Naz̧arābād Today marks five hundred years since Raphael’s death; and a further tradition states that April 6th is the day of his birth as well. I’ve always loved School of Athens, and the Disputa, but really the piece by Raphael that moves me most is a preparatory sketch, one he executed for his final painting, the Transfiguration.
http://lyndsaycambridge.com/1index.php I saw this sketch at the Ashmolean Museum, while a student at Oxford. One of my (many) pleasures while there was to visit the print room at the Ashmolean; you request a folder – say, “sketches by Raphael” – put on gloves, and take your seat in the print room. A curator brings the folder out, and sets it on a stand in front of your seat, leaving you to the pleasure of going through the folder admiring the sketches. The curator lurks, to make sure all is well, but there is a lingering sense in the place that all those who request a folder of Raphael sketches are gentlemen, and to be trusted with such things.
I enthused about this print to my mother, and when she came to visit me at Oxford she made a trip to the museum and saw it for herself (I had something or other to do – write a paper or something like that). From that trip she brought me a print of the sketch, which traveled with me from place to place for years. I may well have it here at the house, but I’m sure if I have it it has suffered over the years: it was tacked up at first in my room at Oxford, then it traveled to the United States, graced my room at Princeton, then wandered to New York City. It never got framed, and acquired some dirt and creases and became unpresentable eventually.
But I never tired of looking at it. Now it makes me think of my mother; I think she saw, in Raphael’s old and young apostles, something like herself and her son. I was so forward, so intense in my interests, so curious, as the young St. John in the sketch; but also held back somehow; I desperately wanted to, but did not put my hands to the things I desired. Whereas old James sees something else; he does not thrust himself into the action, but merely watches with feeling; his curiosity has been satisfied already, he knows what he is seeing, and the track of a tear is visible on his face. His hands spread slightly though, as if he has to calm himself and keep himself in.
In the painting, these two figures are not to my eye especially remarkable, so much less feeling is in the painting, than in the sketch. I think this is generally true of Raphael: I find myself often unmoved by his paintings, but his sketches, his lines, seem to have a depth beyond all other artists.

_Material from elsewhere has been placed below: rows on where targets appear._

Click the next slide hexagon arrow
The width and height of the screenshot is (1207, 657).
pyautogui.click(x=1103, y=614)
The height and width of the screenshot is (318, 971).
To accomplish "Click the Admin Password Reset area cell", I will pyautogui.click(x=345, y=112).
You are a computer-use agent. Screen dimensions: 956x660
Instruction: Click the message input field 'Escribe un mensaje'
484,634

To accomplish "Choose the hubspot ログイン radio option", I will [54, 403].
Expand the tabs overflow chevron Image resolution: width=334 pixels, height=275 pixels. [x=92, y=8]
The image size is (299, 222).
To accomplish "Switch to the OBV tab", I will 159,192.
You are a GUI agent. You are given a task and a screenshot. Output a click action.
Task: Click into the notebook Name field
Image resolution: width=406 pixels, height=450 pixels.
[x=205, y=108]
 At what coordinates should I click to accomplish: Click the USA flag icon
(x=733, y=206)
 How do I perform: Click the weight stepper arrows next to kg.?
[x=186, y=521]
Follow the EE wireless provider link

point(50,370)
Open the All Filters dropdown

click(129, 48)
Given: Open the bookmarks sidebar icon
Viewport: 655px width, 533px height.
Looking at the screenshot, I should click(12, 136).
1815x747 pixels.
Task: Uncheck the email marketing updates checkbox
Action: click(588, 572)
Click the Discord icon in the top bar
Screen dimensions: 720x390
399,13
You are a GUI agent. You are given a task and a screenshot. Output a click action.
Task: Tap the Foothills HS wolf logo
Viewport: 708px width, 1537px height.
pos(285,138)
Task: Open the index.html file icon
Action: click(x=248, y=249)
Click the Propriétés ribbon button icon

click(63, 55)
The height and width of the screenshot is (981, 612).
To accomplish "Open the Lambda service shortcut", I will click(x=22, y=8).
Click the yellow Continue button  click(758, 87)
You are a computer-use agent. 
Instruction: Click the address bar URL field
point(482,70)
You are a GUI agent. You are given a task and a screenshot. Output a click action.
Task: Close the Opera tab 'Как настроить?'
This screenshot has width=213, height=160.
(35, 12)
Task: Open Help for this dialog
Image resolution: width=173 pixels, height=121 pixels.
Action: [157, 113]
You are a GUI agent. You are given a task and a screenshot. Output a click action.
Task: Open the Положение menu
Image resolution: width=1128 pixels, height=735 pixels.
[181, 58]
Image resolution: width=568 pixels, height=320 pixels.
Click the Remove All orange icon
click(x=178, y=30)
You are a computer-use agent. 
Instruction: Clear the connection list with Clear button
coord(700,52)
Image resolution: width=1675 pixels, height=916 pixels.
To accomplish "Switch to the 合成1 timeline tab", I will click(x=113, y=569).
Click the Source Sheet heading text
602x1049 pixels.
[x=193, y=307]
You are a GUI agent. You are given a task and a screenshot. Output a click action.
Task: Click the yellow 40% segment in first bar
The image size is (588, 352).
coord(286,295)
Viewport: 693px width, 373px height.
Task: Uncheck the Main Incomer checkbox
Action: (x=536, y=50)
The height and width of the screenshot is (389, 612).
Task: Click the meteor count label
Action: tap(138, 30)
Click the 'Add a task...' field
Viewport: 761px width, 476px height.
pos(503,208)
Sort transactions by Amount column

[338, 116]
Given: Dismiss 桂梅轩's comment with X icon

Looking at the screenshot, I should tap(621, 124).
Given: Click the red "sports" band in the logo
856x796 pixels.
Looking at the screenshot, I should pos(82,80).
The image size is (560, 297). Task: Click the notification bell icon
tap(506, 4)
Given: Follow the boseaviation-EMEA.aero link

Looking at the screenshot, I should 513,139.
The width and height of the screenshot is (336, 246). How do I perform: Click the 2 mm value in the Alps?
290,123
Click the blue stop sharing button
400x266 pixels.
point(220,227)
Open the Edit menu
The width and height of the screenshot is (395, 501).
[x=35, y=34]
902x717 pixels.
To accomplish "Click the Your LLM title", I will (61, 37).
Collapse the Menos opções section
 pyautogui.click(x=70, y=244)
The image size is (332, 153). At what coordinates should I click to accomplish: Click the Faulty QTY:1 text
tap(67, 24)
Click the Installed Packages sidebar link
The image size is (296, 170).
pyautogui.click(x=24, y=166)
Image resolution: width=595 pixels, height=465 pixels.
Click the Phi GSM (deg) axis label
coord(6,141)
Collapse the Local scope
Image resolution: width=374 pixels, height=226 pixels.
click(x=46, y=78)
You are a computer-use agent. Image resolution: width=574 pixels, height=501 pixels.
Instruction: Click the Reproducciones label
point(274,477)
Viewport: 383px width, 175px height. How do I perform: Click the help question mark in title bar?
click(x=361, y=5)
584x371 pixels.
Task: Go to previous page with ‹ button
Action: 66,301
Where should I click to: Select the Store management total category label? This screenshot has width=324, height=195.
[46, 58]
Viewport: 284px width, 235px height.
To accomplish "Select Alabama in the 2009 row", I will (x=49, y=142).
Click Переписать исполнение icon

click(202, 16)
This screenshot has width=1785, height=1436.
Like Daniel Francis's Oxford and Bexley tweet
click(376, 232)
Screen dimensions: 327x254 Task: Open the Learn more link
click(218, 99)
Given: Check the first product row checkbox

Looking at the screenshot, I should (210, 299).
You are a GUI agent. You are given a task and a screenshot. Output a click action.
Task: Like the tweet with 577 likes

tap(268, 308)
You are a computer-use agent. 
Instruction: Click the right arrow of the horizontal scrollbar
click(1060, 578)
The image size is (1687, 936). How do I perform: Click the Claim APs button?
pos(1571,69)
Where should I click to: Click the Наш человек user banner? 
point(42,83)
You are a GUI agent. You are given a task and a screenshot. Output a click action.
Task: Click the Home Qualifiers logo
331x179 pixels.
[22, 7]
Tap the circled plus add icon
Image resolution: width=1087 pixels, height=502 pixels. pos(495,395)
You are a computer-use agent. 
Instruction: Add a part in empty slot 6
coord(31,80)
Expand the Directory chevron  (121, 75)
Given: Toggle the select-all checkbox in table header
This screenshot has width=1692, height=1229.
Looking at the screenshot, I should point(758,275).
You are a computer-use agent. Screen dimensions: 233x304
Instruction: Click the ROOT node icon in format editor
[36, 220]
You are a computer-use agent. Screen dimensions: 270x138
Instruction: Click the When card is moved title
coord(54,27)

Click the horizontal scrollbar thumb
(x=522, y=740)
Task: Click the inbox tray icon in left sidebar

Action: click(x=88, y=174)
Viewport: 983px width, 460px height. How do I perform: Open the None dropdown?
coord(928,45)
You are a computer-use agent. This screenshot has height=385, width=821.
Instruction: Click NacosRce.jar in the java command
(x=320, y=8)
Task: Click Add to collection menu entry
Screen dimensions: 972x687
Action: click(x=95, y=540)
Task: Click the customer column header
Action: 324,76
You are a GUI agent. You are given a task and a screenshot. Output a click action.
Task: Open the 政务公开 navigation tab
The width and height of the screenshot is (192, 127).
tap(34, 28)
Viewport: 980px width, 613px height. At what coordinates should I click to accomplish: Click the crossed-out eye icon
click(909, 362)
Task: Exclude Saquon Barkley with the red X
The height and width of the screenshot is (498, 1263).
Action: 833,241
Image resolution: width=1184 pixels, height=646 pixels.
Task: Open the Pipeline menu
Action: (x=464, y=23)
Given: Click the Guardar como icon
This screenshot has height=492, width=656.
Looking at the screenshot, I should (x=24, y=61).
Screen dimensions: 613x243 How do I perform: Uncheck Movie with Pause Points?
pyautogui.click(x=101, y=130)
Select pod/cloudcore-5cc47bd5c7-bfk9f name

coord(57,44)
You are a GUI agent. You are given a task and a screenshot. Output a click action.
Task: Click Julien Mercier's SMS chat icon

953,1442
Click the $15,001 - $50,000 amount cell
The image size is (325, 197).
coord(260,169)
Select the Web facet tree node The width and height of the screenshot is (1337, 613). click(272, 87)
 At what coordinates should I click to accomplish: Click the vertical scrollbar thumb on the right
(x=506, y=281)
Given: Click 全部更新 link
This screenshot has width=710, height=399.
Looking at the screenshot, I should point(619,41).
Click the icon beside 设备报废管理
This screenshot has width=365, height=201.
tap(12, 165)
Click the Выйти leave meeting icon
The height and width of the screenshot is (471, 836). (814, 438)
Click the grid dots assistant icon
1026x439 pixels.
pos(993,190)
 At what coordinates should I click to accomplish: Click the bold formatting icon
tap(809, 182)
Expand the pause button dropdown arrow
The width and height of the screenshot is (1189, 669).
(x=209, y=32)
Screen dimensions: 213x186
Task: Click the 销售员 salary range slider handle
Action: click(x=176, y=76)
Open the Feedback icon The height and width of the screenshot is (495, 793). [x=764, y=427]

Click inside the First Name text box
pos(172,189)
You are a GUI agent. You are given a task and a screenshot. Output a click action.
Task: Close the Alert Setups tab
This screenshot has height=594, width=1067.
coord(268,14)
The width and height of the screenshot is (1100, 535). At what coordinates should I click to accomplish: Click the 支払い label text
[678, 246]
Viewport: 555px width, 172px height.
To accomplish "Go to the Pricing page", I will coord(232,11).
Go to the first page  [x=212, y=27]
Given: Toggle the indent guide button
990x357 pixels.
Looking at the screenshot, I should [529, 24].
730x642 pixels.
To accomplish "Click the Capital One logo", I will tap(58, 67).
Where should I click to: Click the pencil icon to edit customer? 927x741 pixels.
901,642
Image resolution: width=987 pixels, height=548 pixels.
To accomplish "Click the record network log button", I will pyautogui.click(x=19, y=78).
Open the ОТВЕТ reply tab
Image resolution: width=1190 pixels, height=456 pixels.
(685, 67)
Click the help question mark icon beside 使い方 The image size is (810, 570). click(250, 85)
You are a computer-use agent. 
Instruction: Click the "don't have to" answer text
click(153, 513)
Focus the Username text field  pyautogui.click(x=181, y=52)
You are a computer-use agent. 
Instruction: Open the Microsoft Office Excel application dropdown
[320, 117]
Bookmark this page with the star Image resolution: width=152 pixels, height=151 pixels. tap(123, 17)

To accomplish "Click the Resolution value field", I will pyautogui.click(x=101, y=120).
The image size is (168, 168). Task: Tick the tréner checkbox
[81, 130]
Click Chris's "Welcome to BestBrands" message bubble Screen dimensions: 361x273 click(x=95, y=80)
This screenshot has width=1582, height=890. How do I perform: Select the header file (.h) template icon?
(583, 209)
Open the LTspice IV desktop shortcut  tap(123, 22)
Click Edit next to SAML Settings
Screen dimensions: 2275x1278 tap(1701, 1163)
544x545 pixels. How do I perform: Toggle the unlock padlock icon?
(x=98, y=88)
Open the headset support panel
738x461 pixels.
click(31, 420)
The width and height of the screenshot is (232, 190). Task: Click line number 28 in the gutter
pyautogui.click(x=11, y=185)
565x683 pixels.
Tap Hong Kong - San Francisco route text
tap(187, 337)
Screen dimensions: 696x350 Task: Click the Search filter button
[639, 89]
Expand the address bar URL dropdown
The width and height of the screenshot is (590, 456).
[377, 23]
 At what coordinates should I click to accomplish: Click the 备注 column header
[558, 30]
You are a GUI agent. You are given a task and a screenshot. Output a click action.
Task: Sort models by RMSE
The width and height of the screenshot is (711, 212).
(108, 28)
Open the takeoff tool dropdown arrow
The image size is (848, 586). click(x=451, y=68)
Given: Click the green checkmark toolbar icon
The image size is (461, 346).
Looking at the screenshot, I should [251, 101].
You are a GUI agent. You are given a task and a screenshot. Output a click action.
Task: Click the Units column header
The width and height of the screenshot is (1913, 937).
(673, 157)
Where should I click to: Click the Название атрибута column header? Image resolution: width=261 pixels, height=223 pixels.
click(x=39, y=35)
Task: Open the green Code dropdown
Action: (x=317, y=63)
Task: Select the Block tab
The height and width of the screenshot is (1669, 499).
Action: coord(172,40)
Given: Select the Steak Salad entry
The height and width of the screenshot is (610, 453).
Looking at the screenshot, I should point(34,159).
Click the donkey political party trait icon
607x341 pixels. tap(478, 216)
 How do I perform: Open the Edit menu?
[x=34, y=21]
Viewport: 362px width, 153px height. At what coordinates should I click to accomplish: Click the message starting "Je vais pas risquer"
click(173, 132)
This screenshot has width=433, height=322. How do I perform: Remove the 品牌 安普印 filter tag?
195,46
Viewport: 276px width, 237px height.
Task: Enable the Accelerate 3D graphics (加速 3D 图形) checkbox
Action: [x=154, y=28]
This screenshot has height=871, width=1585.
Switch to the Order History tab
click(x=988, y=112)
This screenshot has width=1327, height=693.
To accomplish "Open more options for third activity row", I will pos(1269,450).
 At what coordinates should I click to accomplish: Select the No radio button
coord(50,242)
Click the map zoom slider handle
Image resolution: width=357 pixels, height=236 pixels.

And that sketch for me is not only great art, but deeply personal. I am thankful for this – thankful that she had such a relationship with great art, and thankful that she shared it with me. It feels like something deep and lasting, something that means something to me twenty years later, and will still mean something in twenty years more, and even be to some extent communicable and shareable with others. Fine, beautiful things are like this: they take our love and interest and hold them, like heat held in a stone, such that others can feel them long afterward. Someday perhaps my own children will discover Raphael the draftsman, and I will be the one with the tear in my eye, hands slightly outstretched, while they peer with curious beauty at the life of the world.